I found my way out of the artificial.
I called myself "Daydreamer," because for most of my life, I've existed in a state of idealism and fantasy. I've spoken in lofty terms about mystical, abstract meanings of things, and I've not brought these things to the red, red roots of HOW DO YOU LIVE THEN? It's a good question, and one that I am going to address for the rest of my life.
Everything has changed, because I've been brought to a place of understanding that it is through Experience that I gain real, practical Wisdom - not only through book learnin's. Lofty, abstract concepts can be attained when one denies the physical, the ego, and appeals to the Library in the Sky, lovingly created by our Father in heaven... But there is another way that has been neglected for too long: the Tantric path. Wisdom gained through experience. Embracing the physical without clinging to it, which is, I think, exactly how Jesus lived.
We've neglected our Mother. In a lot of ways, religion has shut us up in white boxes in the West (can't speak for the East; don't know), and distorted our perspective of G-d to mean the Guy in the Sky, who can only be accessed through particular sacraments, creeds, rituals, the right crowd.
I reject this proposition, and I offer another. G-d is everywhere. I don't meet G-d in a building, I meet "G-d" (I write it "G-d" not necessarily from the Jewish perspective that doesn't spell out the name out of respect, but rather from a recognition of the futility of using words to describe this) in the eyes and experiences of people I talk to, and in the pure, awesome wonder of the natural world.

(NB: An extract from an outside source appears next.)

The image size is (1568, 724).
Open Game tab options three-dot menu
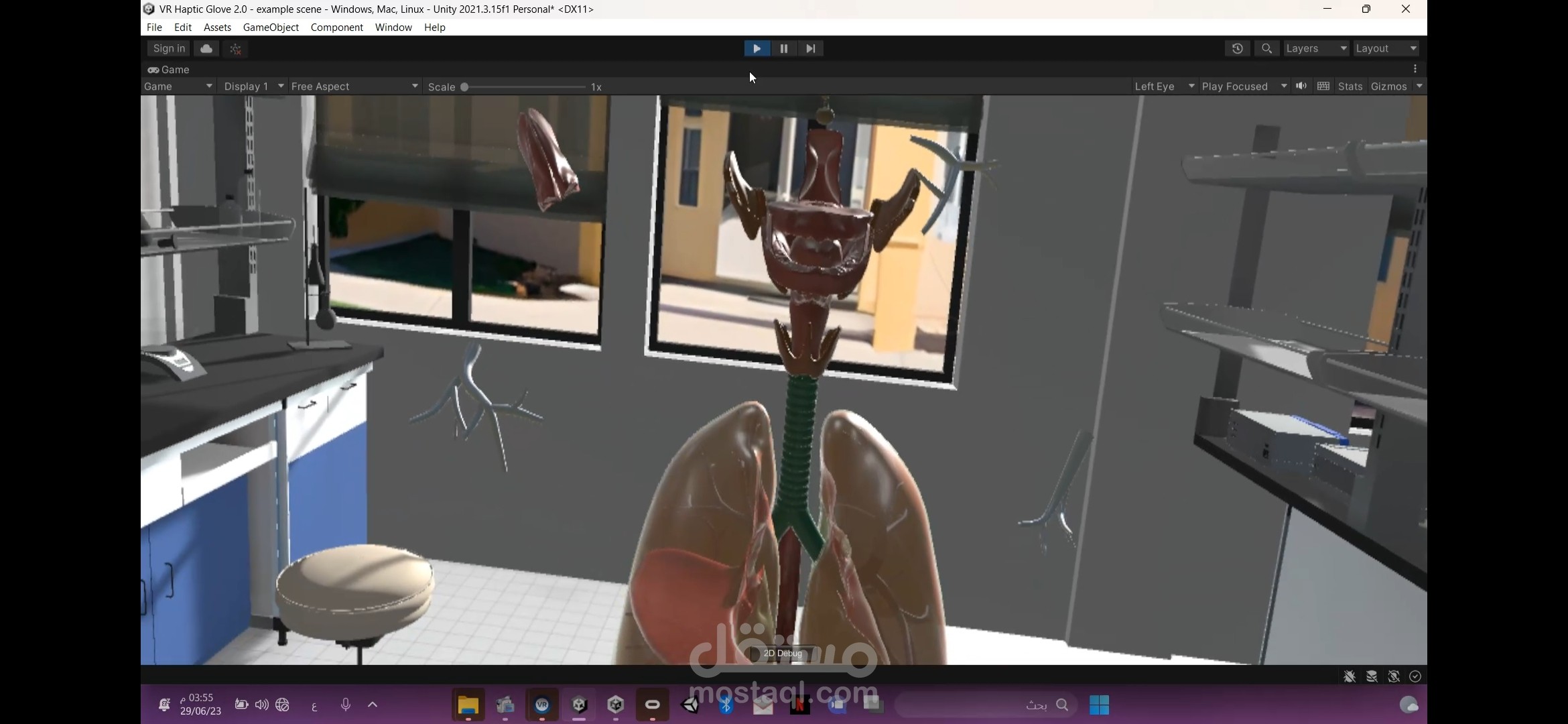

Embracing G-d as Mother means giving your full attention, your full presence to everything you do. Learning to live with the ego, instead of trying to destroy it. Eating, drinking, breathing, making love, conversation - whenever we take something in, we should do it gratefully, with awareness that our Source Loves us with a perfect Love. If we first turn our attention to the inner, then the outer world becomes a Joy instead of an addiction. What's coming from within? Perfect Love. Only perfect Love can change you from your roots to your tips; judgement and fear of punishment can only treat the symptoms of a crooked heart. The better way is Love, and Love is ALWAYS speaking if you will listen. How do you listen?
I have tooooooooo much to explain in one blog post, but let's sum up:
1. Please buy a journal and start using it.
2. Go for a walk in the woods.
3. Stop judging people.
I Love you, world. We're going to get through this. There's a better way coming, and we both know what it is... We're either going to destroy ourselves with violence or we're going to find a better way to relate to ourselves and each other. And I can say, with absolute confidence from experience that HONESTY IS EVERYTHING.